An uncharged capacitor is connected to the terminals of a 4.0 V battery, and 12 micro C flows to the positive plate. The 4.0 V battery is then disconnected and replaced with a 5.0 V battery, with the positive and negative terminals connected in the same manner as before. How much additional charge flows to the positive plate?

Answer 1

Concepts and reason

The concept required to solve the given problem is of the principle of the capacitor and the charge flow. Initially, use the principle of the capacitor to get the relation of charge and applied voltage. Then take the ratio of two charges to a particular voltage to find the value of charge when a battery is connected. Then, to find the additional charge, take the difference of charge obtained when another battery is connected, and the charge obtained when a battery is connected.

Fundamentals

 

According to the principle of capacitors, \(C=\frac{Q}{V} \ldots \ldots(1)\)

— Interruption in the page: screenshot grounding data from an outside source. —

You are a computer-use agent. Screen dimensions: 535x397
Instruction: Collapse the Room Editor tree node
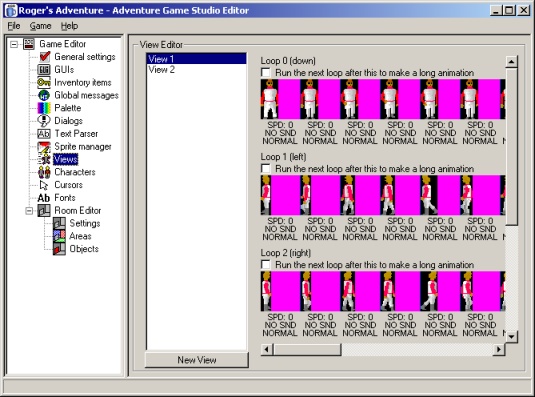pyautogui.click(x=29, y=211)
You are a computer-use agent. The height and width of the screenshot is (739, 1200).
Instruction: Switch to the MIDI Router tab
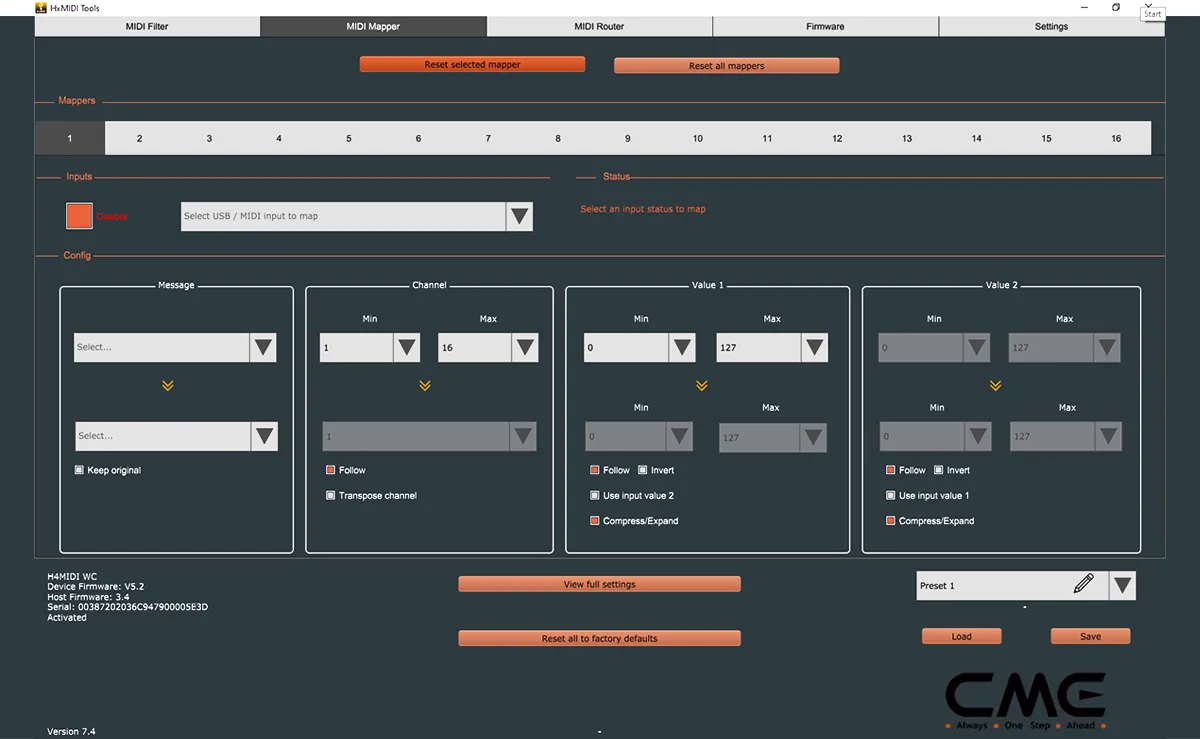(598, 26)
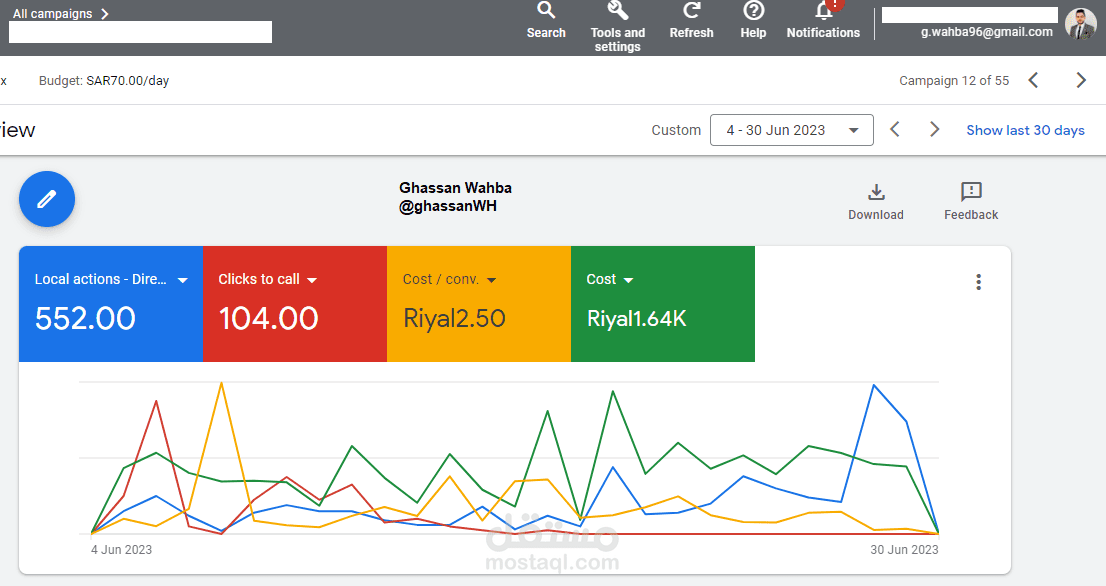
Task: Open the Help question mark
Action: pos(753,20)
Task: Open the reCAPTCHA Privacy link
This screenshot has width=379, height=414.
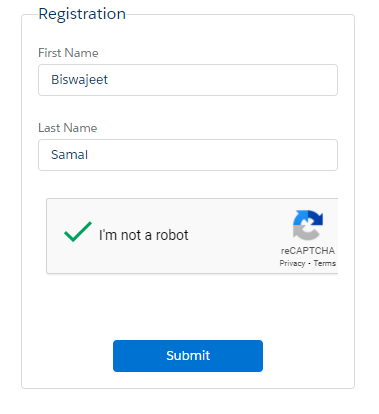Action: pyautogui.click(x=292, y=263)
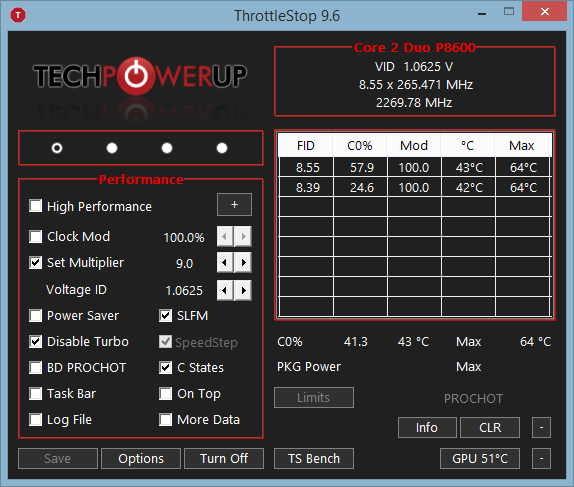574x487 pixels.
Task: Click the plus button beside High Performance
Action: (x=234, y=205)
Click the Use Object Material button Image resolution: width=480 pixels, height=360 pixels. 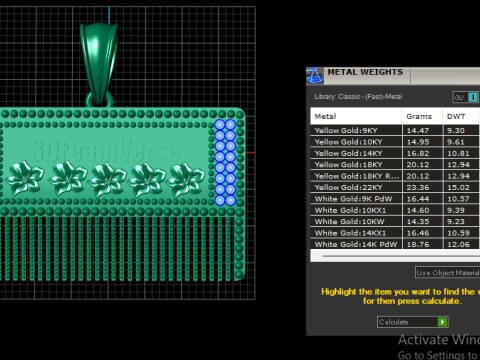coord(448,273)
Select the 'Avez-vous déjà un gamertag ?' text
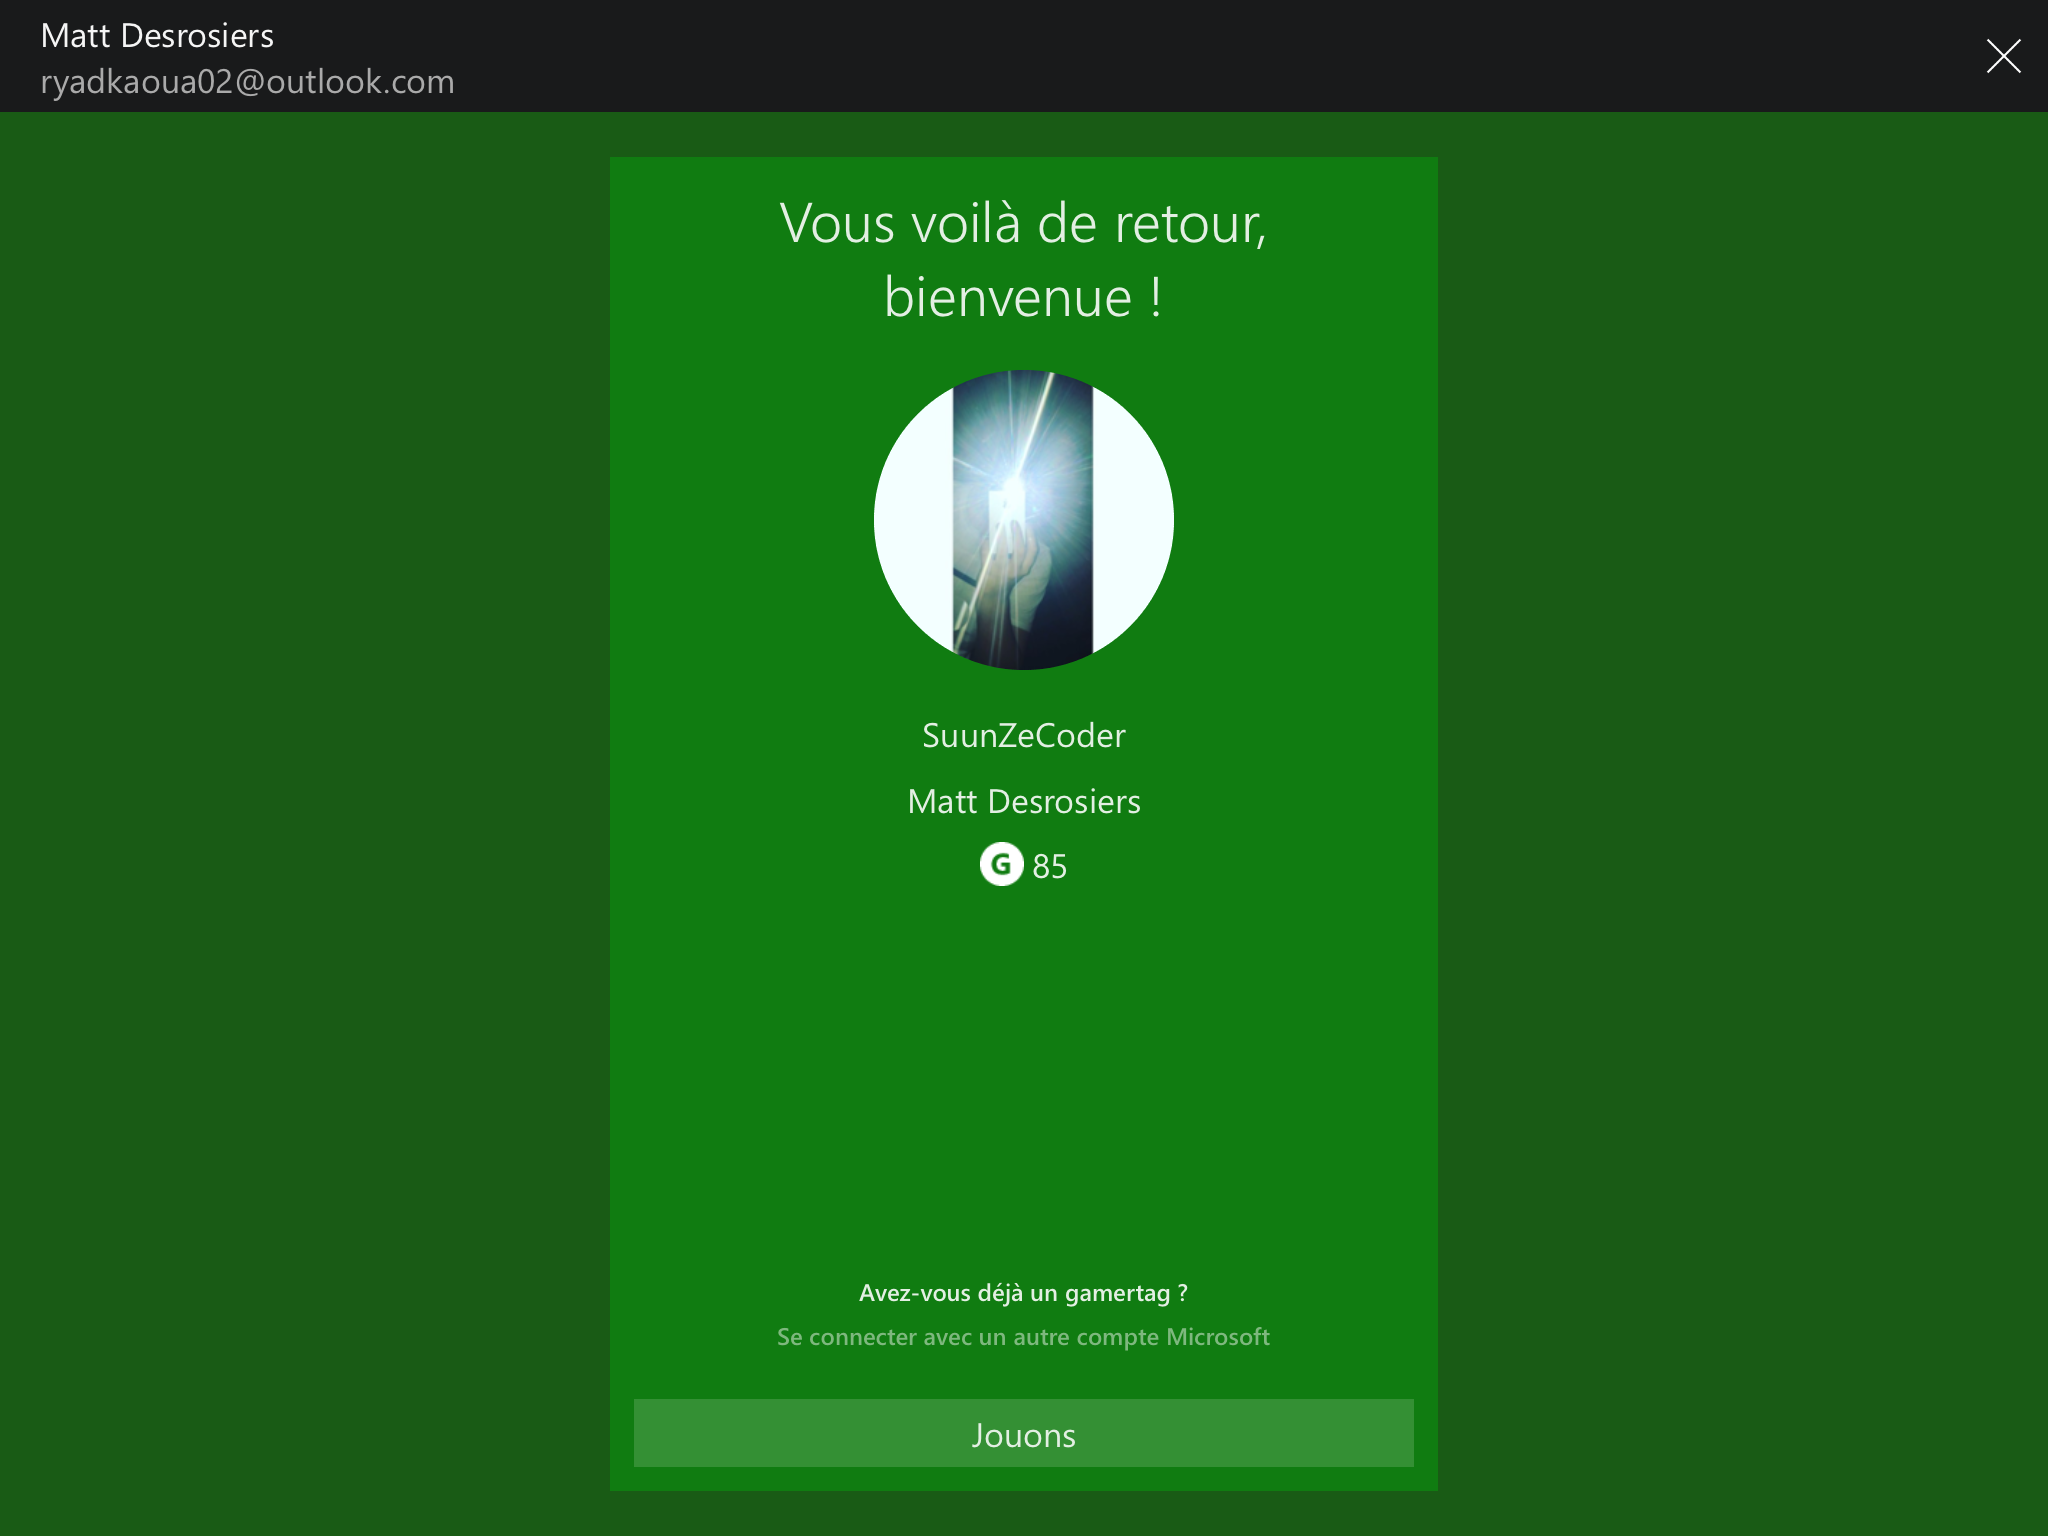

Here, \(\mathrm{C}\) is the capacitance, \(\mathrm{Q}\) is the charge, and \(\mathrm{V}\) is the applied voltage.

 

According to the equation (1), if \(C\) is constant, then \(Q\) is directly proportional to V. Thus, \(Q \propto V\)

So,

$$ \frac{Q_{1}}{Q_{2}}=\frac{V_{1}}{V_{2}} $$

Here, \(Q_{\text {is the charge when } 4.0 ~ V ~ \text { battery is connected, } V_{1} \text { is the } 4.0 \mathrm{~V} \text { voltage, } Q_{2} \text { is the charge when } 5.0 \mathrm{~V} \text { battery is }}\) connected, and \(V_{2}\) is the \(5.0 \mathrm{~V}\) voltage.

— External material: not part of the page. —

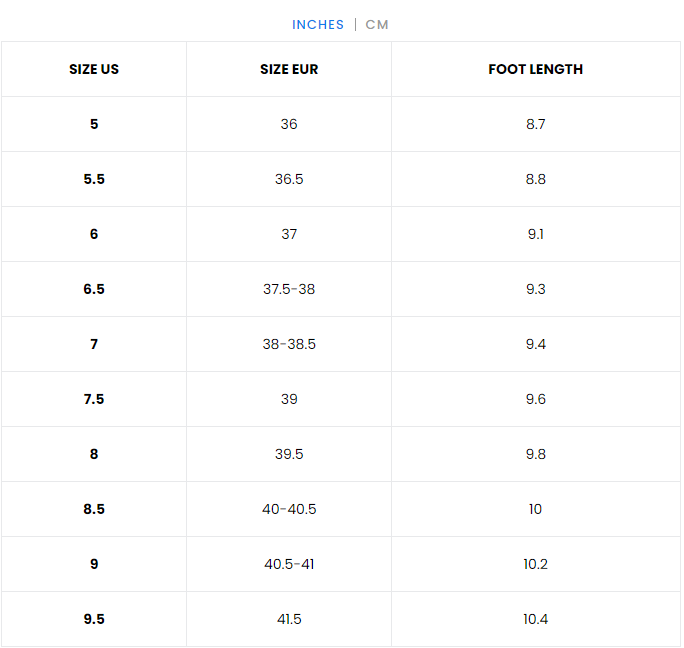The image size is (684, 648).
Task: Select US size 5.5 row label
Action: [x=94, y=179]
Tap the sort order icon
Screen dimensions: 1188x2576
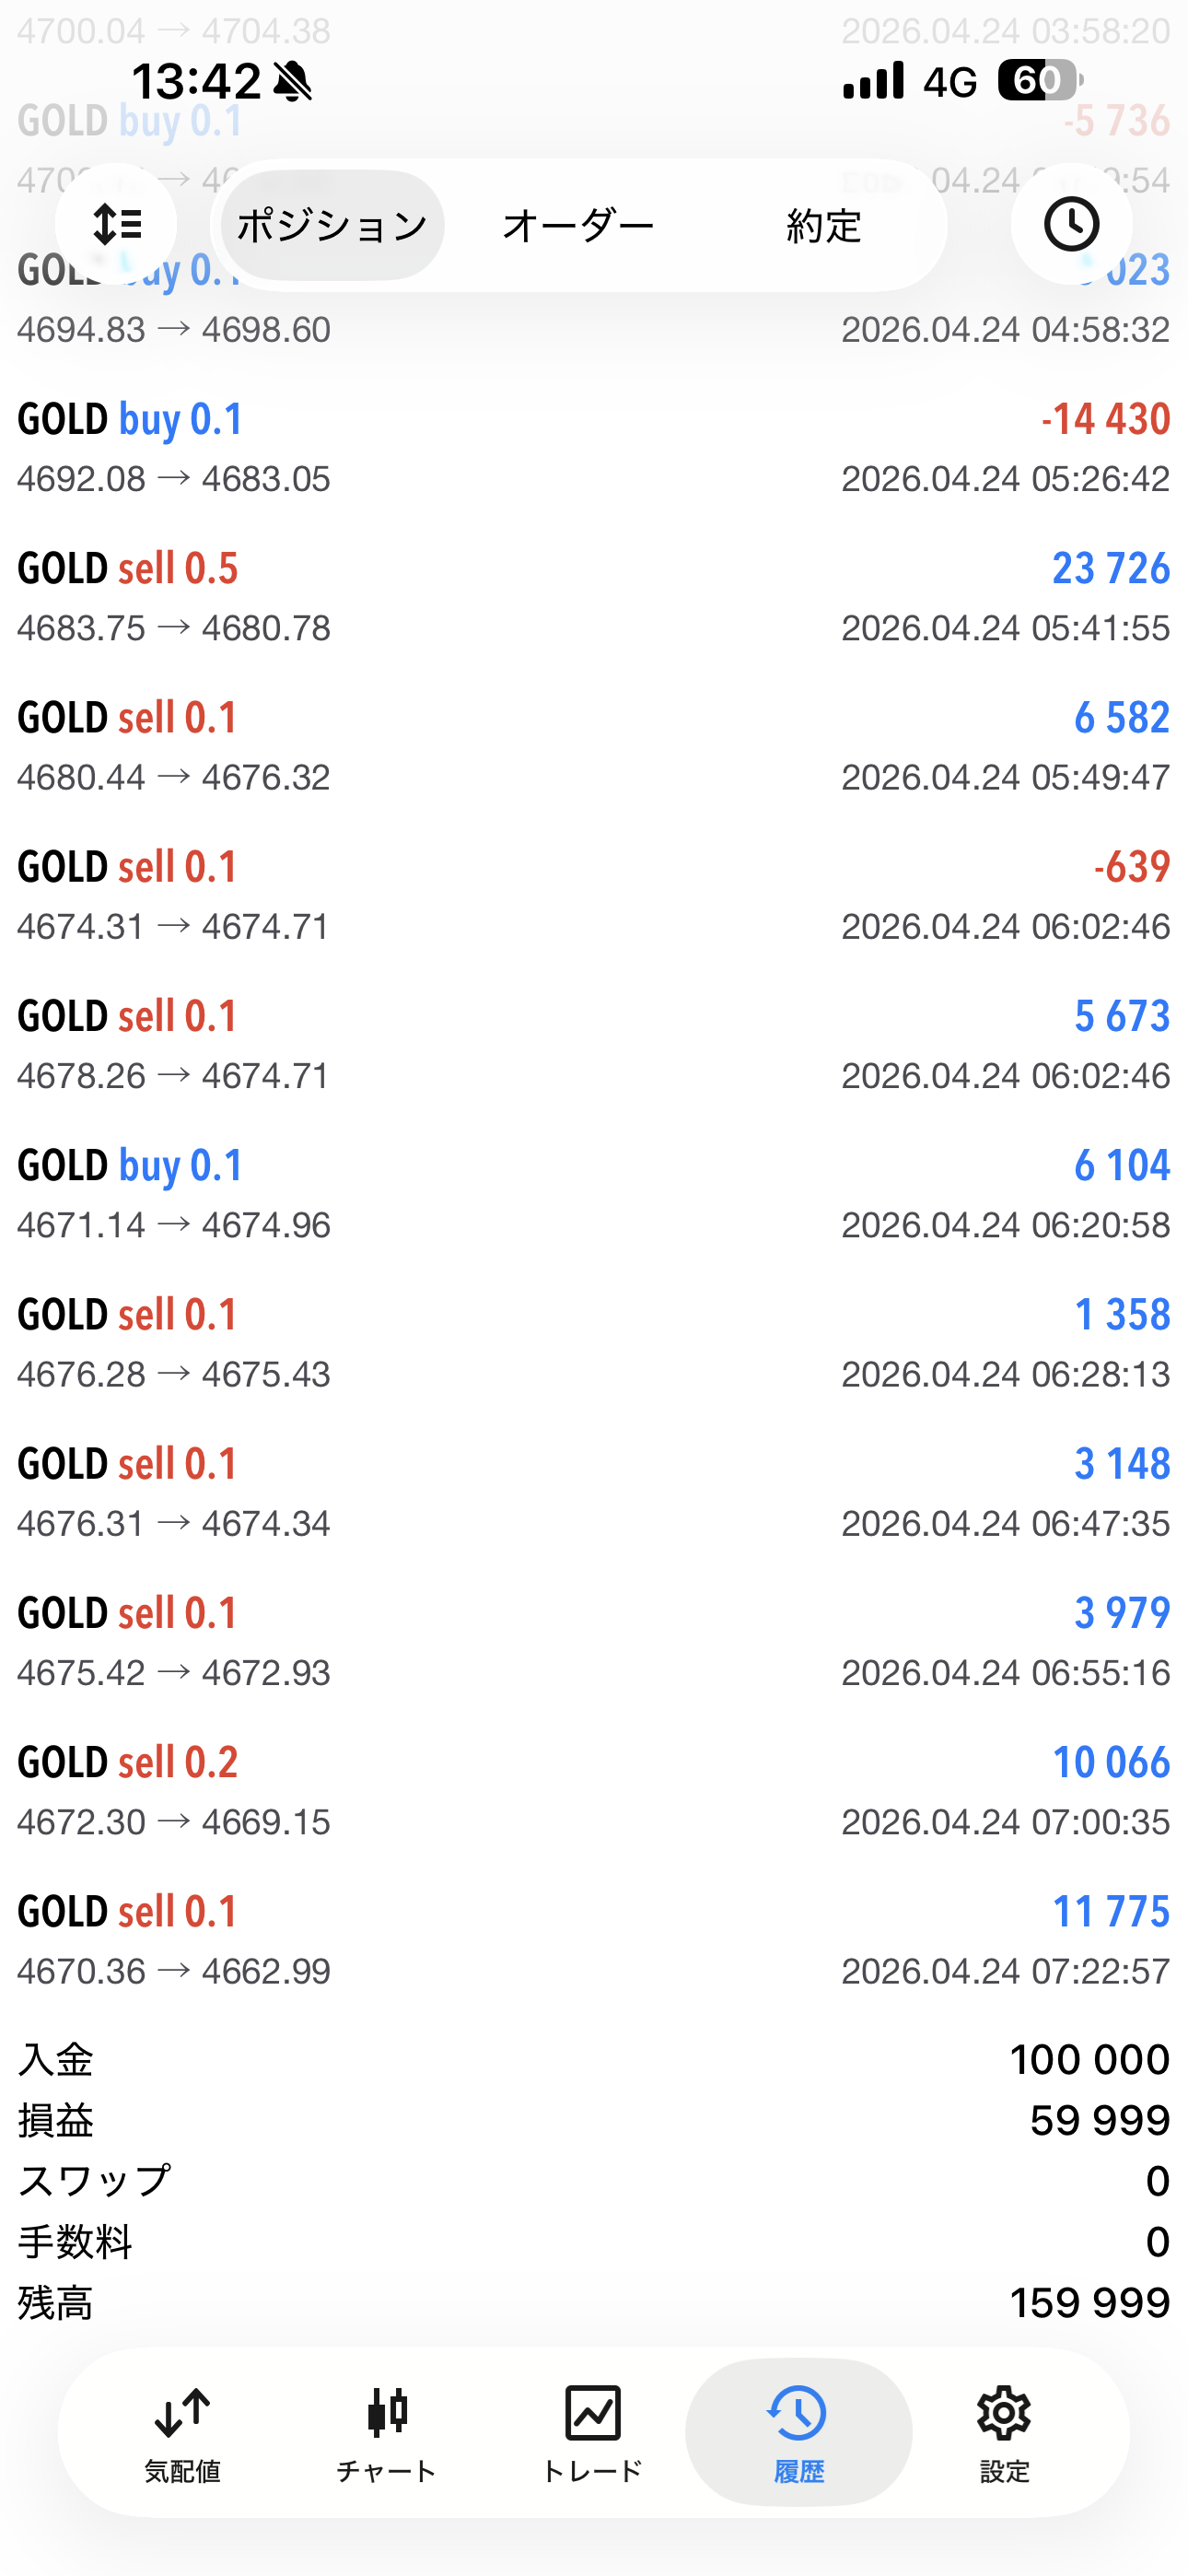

Substitute \(12 \mu \mathrm{C}\) for \(Q_{1}, 4.0 \mathrm{~V}\) for \(V_{1},\) and \(5.0 \mathrm{~V}\) for \(V_{2}\) in equation \((2) .\)

\(\frac{12 \mu \mathrm{C}}{Q_{2}}=\frac{4.0 \mathrm{~V}}{5.0 \mathrm{~V}}\)

Rearrange the equation to find the value of \(Q_{2}\). \(Q_{2}=\frac{(12 \mu \mathrm{C})(5.0 \mathrm{~V})}{(4.0 \mathrm{~V})}\)

\(=15 \mu \mathrm{C}\)

Here, the capacitor connected is same. Thus, the value of charge will only depend on the voltages and the previous charge.

 

The charge obtained when \(4.0 \mathrm{~V}\) battery is connected is \(12 \mu \mathrm{C}\). The charge obtained when \(5.0 \mathrm{~V}\) battery is

connected is \(15 \mu \mathrm{C}\). Thus,

$$ Q=Q_{2}-Q_{1} $$

Substitute \(12 \mu \mathrm{C}\) for \(Q_{1}\) and \(15 \mu \mathrm{C}\) for \(Q_{2}\) in the above equation.

$$ Q=15 \mu \mathrm{C}-12 \mu \mathrm{C} $$

\(=3.0 \mu \mathrm{C}\)

The additional charge flows to the positive plate is of \(3.0 \mu \mathrm{C}\)

The additional charge is calculated when the initial charge available on the plate is get subtracted by the final charge. So, the value will be the additional charge added.